Accept that unfamiliar code can be perplexing. While it’s usually easier if you can engage the developer who created the code you’re optimizing, it’s not always possible. And documentation to help guide one’s understanding of the code can be sporadic, if it exists at all. In the Modern Code Developer Challenge, Mathieu first studied the existing brain simulation code to understand what it did. To do that, Mathieu used a bottom-up approach to understand locally what each part was doing. He was then able to create an approach to optimize it and apply the localized knowledge on a global scale.
Perfect a small section of code, then apply it to the larger set. Mathieu first analyzed the speed of the data layouts—some were slow, others very fast. He first worked to improve a small layout, then applied those changes to other larger data layouts. He applied the same approach to improve functions, testing simple functions before attacking larger, longer, and more complex ones. While you may find that the application’s performance from small to large data sets isn’t exactly the same, in this case, the thread parallelization remained similar from the small data set to the big, creating an efficient way to speed processing.
Starting small doesn’t mean thinking small. Solve the challenging problem at the beginning. Mathieu tackled the data structure first because he knew it would be complicated to return to and change later, in part because data should be well packed and aligned to take advantage of vector operations to improve speed and efficiency. For example, changes in code that includes many pointers, like arrays of arrays or lists, may result in alignment issues with the memory. It’s important, then, to make sure you’re optimizing memory access and maximizing the use of cache.

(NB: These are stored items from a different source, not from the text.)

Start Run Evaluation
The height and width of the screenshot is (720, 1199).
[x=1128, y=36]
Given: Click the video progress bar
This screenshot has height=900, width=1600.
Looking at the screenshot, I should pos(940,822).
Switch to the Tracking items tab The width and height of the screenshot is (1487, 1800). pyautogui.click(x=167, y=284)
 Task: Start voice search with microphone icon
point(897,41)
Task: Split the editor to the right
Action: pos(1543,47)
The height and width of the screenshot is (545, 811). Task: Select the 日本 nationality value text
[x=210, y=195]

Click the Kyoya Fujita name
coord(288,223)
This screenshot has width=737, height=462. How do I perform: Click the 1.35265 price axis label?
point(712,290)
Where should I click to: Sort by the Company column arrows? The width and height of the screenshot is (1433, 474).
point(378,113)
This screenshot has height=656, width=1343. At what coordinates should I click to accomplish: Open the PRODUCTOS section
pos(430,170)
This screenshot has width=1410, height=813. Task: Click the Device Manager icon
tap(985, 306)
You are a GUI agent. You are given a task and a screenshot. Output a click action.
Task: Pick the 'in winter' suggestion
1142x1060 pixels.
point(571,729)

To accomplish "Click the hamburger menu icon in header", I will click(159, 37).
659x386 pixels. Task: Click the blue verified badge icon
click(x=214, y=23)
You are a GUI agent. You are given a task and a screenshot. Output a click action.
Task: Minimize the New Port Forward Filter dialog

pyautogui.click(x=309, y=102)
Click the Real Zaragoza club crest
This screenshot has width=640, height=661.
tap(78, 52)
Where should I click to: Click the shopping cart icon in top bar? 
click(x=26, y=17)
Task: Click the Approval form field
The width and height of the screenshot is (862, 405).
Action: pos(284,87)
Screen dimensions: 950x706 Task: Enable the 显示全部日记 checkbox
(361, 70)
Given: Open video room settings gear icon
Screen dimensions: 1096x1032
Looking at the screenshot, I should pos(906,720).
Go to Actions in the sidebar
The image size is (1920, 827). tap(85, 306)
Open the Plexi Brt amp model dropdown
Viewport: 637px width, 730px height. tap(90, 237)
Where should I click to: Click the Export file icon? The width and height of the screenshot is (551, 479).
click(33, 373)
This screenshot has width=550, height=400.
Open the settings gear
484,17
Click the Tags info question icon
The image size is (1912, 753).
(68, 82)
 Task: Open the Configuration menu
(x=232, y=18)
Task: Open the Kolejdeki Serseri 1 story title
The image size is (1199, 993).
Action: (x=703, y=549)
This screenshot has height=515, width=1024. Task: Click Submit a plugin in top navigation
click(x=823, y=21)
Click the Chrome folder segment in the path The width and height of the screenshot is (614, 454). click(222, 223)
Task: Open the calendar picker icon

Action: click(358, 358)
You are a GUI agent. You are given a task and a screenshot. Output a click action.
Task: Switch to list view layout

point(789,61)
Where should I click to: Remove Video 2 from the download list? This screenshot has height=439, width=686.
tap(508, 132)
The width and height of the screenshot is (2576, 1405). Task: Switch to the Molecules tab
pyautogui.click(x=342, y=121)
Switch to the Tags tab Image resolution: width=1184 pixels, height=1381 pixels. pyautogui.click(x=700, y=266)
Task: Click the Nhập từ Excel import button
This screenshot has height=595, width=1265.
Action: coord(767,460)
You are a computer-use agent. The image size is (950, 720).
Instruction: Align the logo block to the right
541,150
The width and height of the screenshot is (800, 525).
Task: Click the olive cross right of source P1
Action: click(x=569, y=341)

Optimize, and then check again. Is there a better algorithm? How about an easier way to parallelize the code? With each iteration, make sure you validate your results for correctness. And see if using vectorization or inlining offers additional improvements. (Remember to take advantage of the compiler tool’s ability to review for vectorization and inline expansion, too.) Prioritizing the optimizations may also help: that is, saving code that may be best optimized in a slightly different way to return to later. For Mathieu, that meant testing different versions of code numerous times to see if factorization or vectorization optimizations would be more effective. This transforming-and-tuning effort resulted in further incremental improvements to processing speed, and is a good approach to consider when optimizing your code.
Cook. See a movie. Get some exercise. Mathieu completed his optimizations over the course of a month, returning to the project multiple times in between studies and daily life. Using this creative process, he brought fresh perspective and renewed energy each time.
With this approach, Mathieu netted a striking 320x improvement in the code’s runtime, from 45 hours to 8 minutes and 24 seconds. See more from Mathieu here.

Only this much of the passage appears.